[MATERIAL FOR THIS TASK Boundary: Start]

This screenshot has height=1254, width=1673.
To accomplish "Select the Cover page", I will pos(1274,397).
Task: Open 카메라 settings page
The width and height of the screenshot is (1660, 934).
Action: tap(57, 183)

[MATERIAL FOR THIS TASK Boundary: End]
[MATERIAL FOR THIS TASK Boundary: Start]

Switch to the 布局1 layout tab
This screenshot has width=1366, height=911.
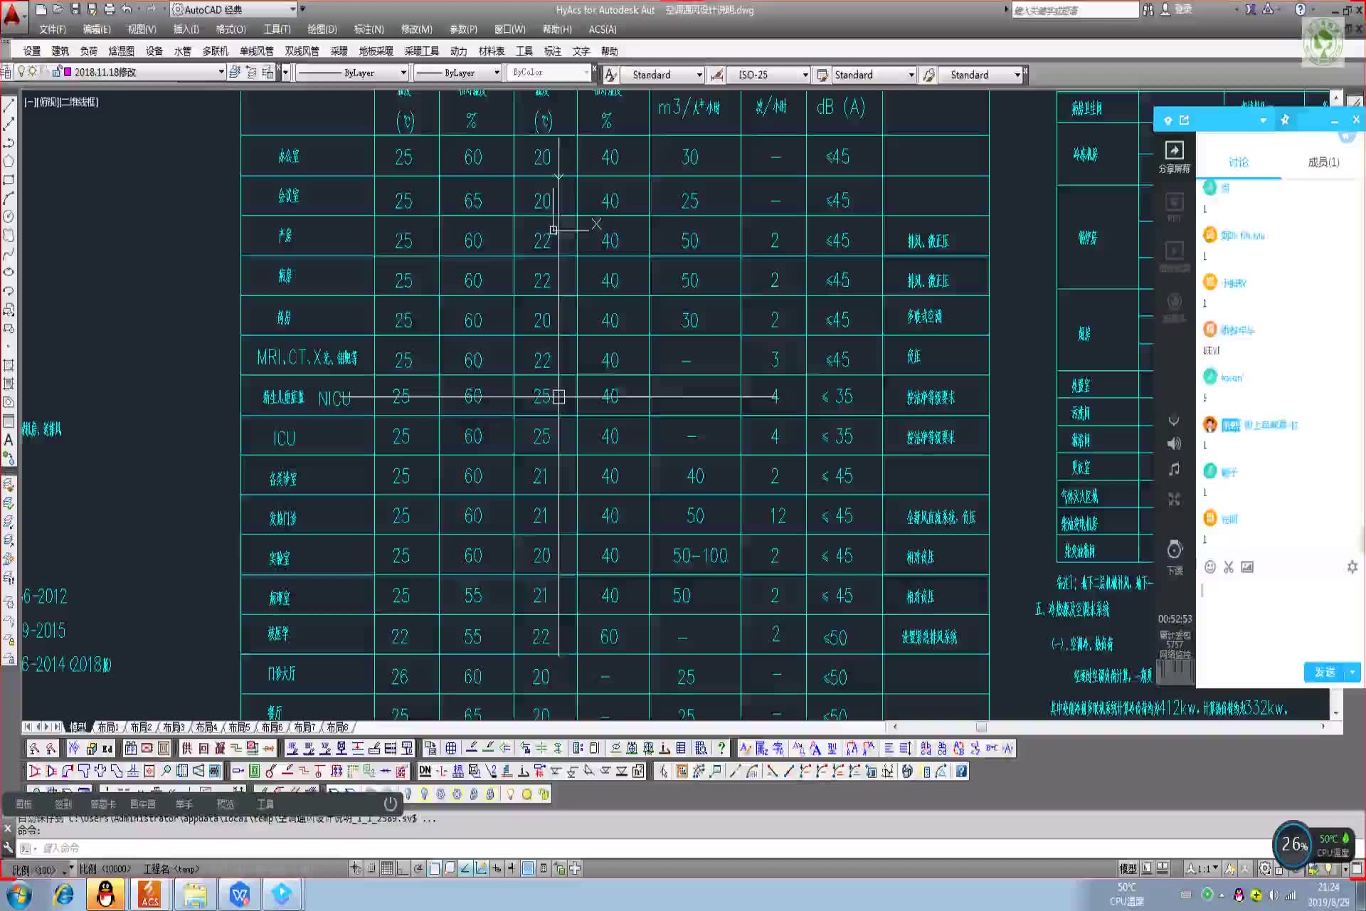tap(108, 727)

[MATERIAL FOR THIS TASK Boundary: End]
[MATERIAL FOR THIS TASK Boundary: Start]

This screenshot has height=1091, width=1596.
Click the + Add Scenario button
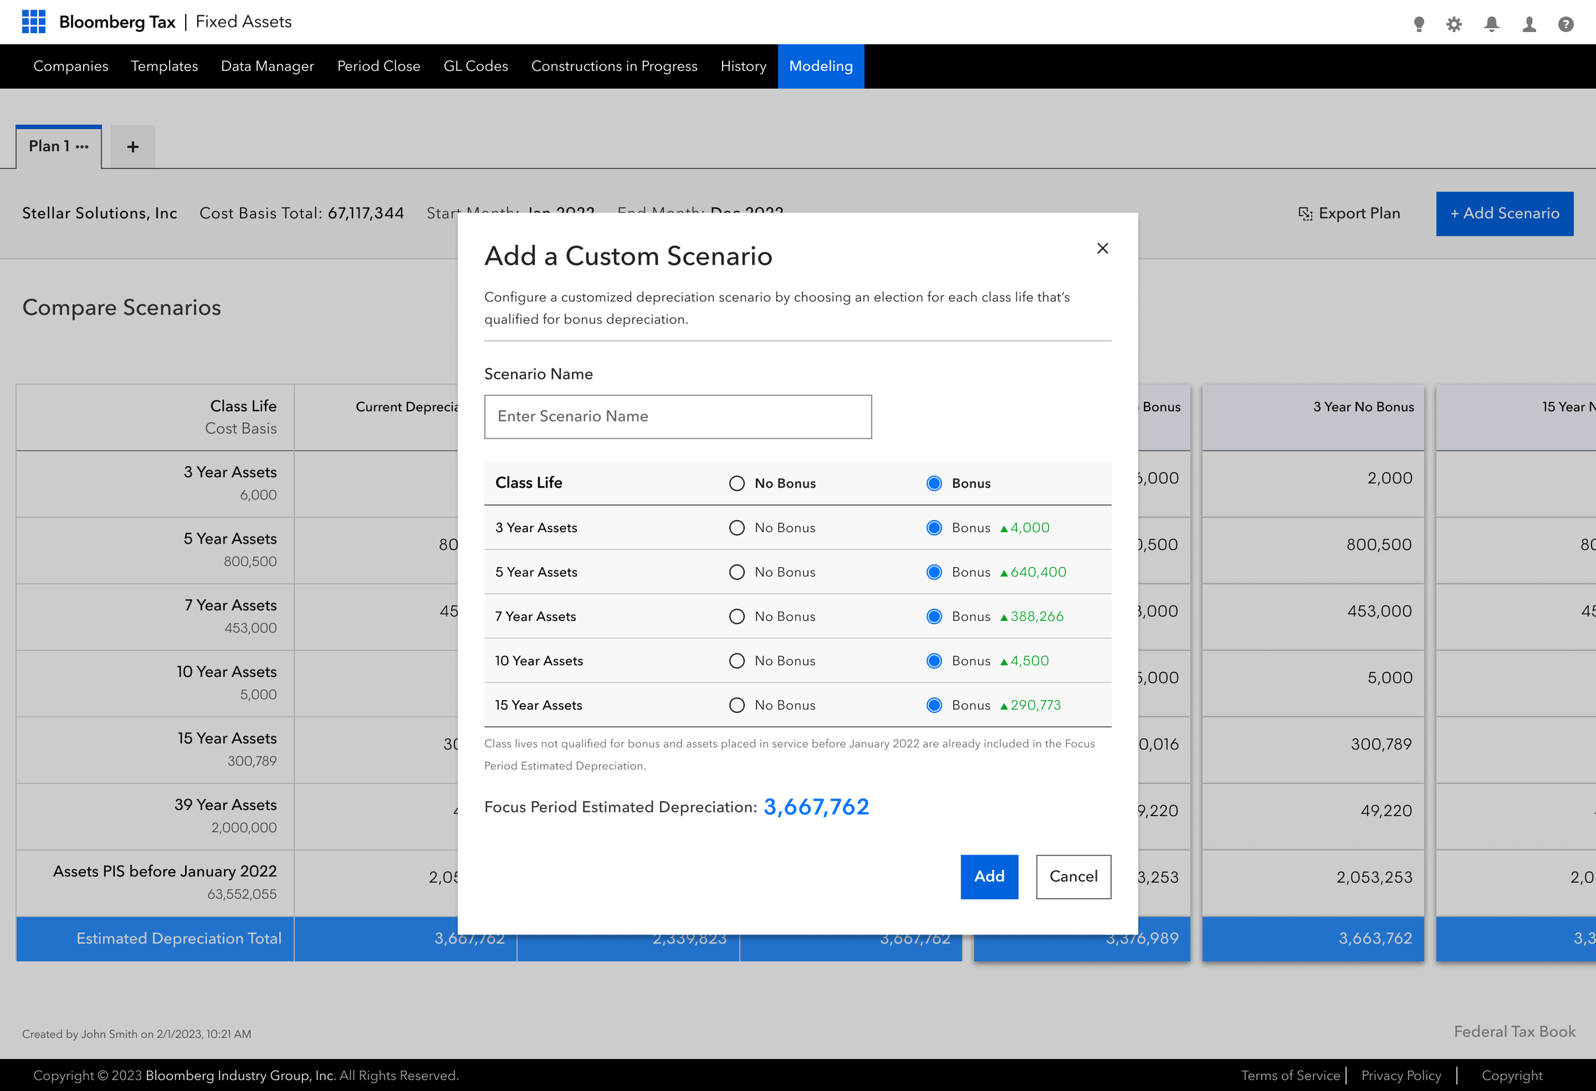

[MATERIAL FOR THIS TASK Boundary: End]

ASSIGNMENT:
This exercise requires the lines of the entries containing the string "page".

EXERCISE OUTPUT:
To accomplish "Select the Cover page", I will pos(1274,397).
Task: Open 카메라 settings page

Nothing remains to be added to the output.